## Task goal
Transcribe the records in full, keeping every word exactly as given.

Saved data entries

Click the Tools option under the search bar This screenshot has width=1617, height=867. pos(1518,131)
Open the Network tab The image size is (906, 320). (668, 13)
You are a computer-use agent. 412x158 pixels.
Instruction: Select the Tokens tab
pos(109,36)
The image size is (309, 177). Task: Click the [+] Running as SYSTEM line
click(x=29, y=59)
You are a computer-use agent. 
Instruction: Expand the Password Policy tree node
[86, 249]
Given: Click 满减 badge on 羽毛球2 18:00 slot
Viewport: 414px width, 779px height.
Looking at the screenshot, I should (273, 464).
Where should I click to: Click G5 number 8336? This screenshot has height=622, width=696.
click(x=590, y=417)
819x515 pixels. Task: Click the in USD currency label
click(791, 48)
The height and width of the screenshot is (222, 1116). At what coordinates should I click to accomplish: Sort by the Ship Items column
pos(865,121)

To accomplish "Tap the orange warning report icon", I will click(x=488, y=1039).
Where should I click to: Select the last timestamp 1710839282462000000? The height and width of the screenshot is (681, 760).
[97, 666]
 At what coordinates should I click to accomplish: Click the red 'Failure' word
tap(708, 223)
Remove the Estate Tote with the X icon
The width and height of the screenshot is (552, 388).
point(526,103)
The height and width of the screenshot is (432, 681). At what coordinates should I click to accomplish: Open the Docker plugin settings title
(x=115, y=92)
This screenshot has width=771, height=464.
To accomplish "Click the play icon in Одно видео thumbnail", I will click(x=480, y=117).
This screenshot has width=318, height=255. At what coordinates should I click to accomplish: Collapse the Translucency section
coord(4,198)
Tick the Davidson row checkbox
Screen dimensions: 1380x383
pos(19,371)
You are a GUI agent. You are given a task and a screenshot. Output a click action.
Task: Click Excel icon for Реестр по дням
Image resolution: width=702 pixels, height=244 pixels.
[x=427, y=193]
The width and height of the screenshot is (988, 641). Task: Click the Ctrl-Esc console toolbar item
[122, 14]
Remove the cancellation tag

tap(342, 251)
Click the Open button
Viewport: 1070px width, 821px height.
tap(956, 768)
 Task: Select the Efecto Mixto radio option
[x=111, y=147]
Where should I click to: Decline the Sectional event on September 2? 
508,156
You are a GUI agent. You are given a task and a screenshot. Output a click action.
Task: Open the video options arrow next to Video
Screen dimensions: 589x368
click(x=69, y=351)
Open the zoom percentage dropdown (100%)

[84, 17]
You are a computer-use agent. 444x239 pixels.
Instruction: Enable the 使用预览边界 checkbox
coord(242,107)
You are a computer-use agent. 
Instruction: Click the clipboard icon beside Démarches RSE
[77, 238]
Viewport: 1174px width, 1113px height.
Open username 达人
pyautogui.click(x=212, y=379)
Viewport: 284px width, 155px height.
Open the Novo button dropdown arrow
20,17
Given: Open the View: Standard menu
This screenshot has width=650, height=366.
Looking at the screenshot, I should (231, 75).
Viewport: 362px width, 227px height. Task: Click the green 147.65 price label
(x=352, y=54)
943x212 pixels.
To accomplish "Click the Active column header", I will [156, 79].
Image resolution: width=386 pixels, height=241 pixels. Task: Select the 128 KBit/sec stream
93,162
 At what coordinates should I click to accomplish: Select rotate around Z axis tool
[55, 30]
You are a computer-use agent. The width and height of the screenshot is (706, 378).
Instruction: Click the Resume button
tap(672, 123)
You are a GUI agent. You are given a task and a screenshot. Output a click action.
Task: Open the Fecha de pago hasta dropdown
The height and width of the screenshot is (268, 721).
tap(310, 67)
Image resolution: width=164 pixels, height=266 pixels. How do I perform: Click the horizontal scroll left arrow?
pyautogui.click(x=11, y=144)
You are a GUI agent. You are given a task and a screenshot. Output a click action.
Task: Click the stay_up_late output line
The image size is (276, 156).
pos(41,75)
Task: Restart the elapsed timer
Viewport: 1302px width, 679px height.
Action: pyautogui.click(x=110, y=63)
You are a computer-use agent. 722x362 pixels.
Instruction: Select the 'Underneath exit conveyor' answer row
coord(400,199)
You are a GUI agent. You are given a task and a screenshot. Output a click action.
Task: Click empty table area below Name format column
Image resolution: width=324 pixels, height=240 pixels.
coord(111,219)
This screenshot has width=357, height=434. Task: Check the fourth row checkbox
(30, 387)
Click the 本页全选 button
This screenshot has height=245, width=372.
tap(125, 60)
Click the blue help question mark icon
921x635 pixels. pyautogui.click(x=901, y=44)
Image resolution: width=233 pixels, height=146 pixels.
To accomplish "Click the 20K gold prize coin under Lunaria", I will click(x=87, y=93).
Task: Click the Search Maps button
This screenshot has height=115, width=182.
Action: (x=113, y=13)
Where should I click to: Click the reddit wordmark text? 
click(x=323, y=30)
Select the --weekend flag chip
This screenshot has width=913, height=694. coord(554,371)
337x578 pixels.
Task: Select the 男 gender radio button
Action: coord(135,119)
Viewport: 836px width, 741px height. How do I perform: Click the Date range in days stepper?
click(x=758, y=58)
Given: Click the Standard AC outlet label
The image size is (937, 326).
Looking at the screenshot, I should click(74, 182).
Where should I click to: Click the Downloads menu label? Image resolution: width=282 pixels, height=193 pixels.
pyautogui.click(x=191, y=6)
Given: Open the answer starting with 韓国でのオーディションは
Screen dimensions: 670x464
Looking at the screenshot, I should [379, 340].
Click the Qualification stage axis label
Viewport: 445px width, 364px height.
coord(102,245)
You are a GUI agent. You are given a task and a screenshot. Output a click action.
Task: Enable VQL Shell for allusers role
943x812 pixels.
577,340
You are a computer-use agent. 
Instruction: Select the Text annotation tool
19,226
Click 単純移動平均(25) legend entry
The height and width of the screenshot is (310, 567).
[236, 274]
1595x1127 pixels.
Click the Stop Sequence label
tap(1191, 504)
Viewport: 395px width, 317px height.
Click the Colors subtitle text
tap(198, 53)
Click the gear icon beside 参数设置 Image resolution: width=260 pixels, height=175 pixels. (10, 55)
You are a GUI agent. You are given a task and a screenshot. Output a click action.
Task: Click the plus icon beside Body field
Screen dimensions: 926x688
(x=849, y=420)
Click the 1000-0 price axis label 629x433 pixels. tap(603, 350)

## Exercise result
Click the Tools option under the search bar This screenshot has width=1617, height=867. pos(1518,131)
Open the Network tab The image size is (906, 320). (668, 13)
You are a computer-use agent. 412x158 pixels.
Instruction: Select the Tokens tab
pos(109,36)
The image size is (309, 177). Task: Click the [+] Running as SYSTEM line
click(x=29, y=59)
You are a computer-use agent. 
Instruction: Expand the Password Policy tree node
[86, 249]
Given: Click 满减 badge on 羽毛球2 18:00 slot
Viewport: 414px width, 779px height.
Looking at the screenshot, I should (273, 464).
Where should I click to: Click G5 number 8336? This screenshot has height=622, width=696.
click(x=590, y=417)
819x515 pixels. Task: Click the in USD currency label
click(791, 48)
The height and width of the screenshot is (222, 1116). At what coordinates should I click to accomplish: Sort by the Ship Items column
pos(865,121)

To accomplish "Tap the orange warning report icon", I will click(x=488, y=1039).
Where should I click to: Select the last timestamp 1710839282462000000? The height and width of the screenshot is (681, 760).
[97, 666]
 At what coordinates should I click to accomplish: Click the red 'Failure' word
tap(708, 223)
Remove the Estate Tote with the X icon
The width and height of the screenshot is (552, 388).
point(526,103)
The height and width of the screenshot is (432, 681). At what coordinates should I click to accomplish: Open the Docker plugin settings title
(x=115, y=92)
This screenshot has width=771, height=464.
To accomplish "Click the play icon in Одно видео thumbnail", I will click(x=480, y=117).
This screenshot has width=318, height=255. At what coordinates should I click to accomplish: Collapse the Translucency section
coord(4,198)
Tick the Davidson row checkbox
Screen dimensions: 1380x383
pos(19,371)
You are a GUI agent. You are given a task and a screenshot. Output a click action.
Task: Click Excel icon for Реестр по дням
Image resolution: width=702 pixels, height=244 pixels.
[x=427, y=193]
The width and height of the screenshot is (988, 641). Task: Click the Ctrl-Esc console toolbar item
[122, 14]
Remove the cancellation tag

tap(342, 251)
Click the Open button
Viewport: 1070px width, 821px height.
tap(956, 768)
 Task: Select the Efecto Mixto radio option
[x=111, y=147]
Where should I click to: Decline the Sectional event on September 2? 
508,156
You are a GUI agent. You are given a task and a screenshot. Output a click action.
Task: Open the video options arrow next to Video
Screen dimensions: 589x368
click(x=69, y=351)
Open the zoom percentage dropdown (100%)

[84, 17]
You are a computer-use agent. 444x239 pixels.
Instruction: Enable the 使用预览边界 checkbox
coord(242,107)
You are a computer-use agent. 
Instruction: Click the clipboard icon beside Démarches RSE
[77, 238]
Viewport: 1174px width, 1113px height.
Open username 达人
pyautogui.click(x=212, y=379)
Viewport: 284px width, 155px height.
Open the Novo button dropdown arrow
20,17
Given: Open the View: Standard menu
This screenshot has width=650, height=366.
Looking at the screenshot, I should (231, 75).
Viewport: 362px width, 227px height. Task: Click the green 147.65 price label
(x=352, y=54)
943x212 pixels.
To accomplish "Click the Active column header", I will [156, 79].
Image resolution: width=386 pixels, height=241 pixels. Task: Select the 128 KBit/sec stream
93,162
 At what coordinates should I click to accomplish: Select rotate around Z axis tool
[55, 30]
You are a computer-use agent. The width and height of the screenshot is (706, 378).
Instruction: Click the Resume button
tap(672, 123)
You are a GUI agent. You are given a task and a screenshot. Output a click action.
Task: Open the Fecha de pago hasta dropdown
The height and width of the screenshot is (268, 721).
tap(310, 67)
Image resolution: width=164 pixels, height=266 pixels. How do I perform: Click the horizontal scroll left arrow?
pyautogui.click(x=11, y=144)
You are a GUI agent. You are given a task and a screenshot. Output a click action.
Task: Click the stay_up_late output line
The image size is (276, 156).
pos(41,75)
Task: Restart the elapsed timer
Viewport: 1302px width, 679px height.
Action: pyautogui.click(x=110, y=63)
You are a computer-use agent. 722x362 pixels.
Instruction: Select the 'Underneath exit conveyor' answer row
coord(400,199)
You are a GUI agent. You are given a task and a screenshot. Output a click action.
Task: Click empty table area below Name format column
Image resolution: width=324 pixels, height=240 pixels.
coord(111,219)
This screenshot has width=357, height=434. Task: Check the fourth row checkbox
(30, 387)
Click the 本页全选 button
This screenshot has height=245, width=372.
tap(125, 60)
Click the blue help question mark icon
921x635 pixels. pyautogui.click(x=901, y=44)
Image resolution: width=233 pixels, height=146 pixels.
To accomplish "Click the 20K gold prize coin under Lunaria", I will click(x=87, y=93).
Task: Click the Search Maps button
This screenshot has height=115, width=182.
Action: (x=113, y=13)
Where should I click to: Click the reddit wordmark text? 
click(x=323, y=30)
Select the --weekend flag chip
This screenshot has width=913, height=694. coord(554,371)
337x578 pixels.
Task: Select the 男 gender radio button
Action: coord(135,119)
Viewport: 836px width, 741px height. How do I perform: Click the Date range in days stepper?
click(x=758, y=58)
Given: Click the Standard AC outlet label
The image size is (937, 326).
Looking at the screenshot, I should click(74, 182).
Where should I click to: Click the Downloads menu label? Image resolution: width=282 pixels, height=193 pixels.
pyautogui.click(x=191, y=6)
Given: Open the answer starting with 韓国でのオーディションは
Screen dimensions: 670x464
Looking at the screenshot, I should [379, 340].
Click the Qualification stage axis label
Viewport: 445px width, 364px height.
coord(102,245)
You are a GUI agent. You are given a task and a screenshot. Output a click action.
Task: Enable VQL Shell for allusers role
943x812 pixels.
577,340
You are a computer-use agent. 
Instruction: Select the Text annotation tool
19,226
Click 単純移動平均(25) legend entry
The height and width of the screenshot is (310, 567).
[236, 274]
1595x1127 pixels.
Click the Stop Sequence label
tap(1191, 504)
Viewport: 395px width, 317px height.
Click the Colors subtitle text
tap(198, 53)
Click the gear icon beside 参数设置 Image resolution: width=260 pixels, height=175 pixels. (10, 55)
You are a GUI agent. You are given a task and a screenshot. Output a click action.
Task: Click the plus icon beside Body field
Screen dimensions: 926x688
(x=849, y=420)
Click the 1000-0 price axis label 629x433 pixels. tap(603, 350)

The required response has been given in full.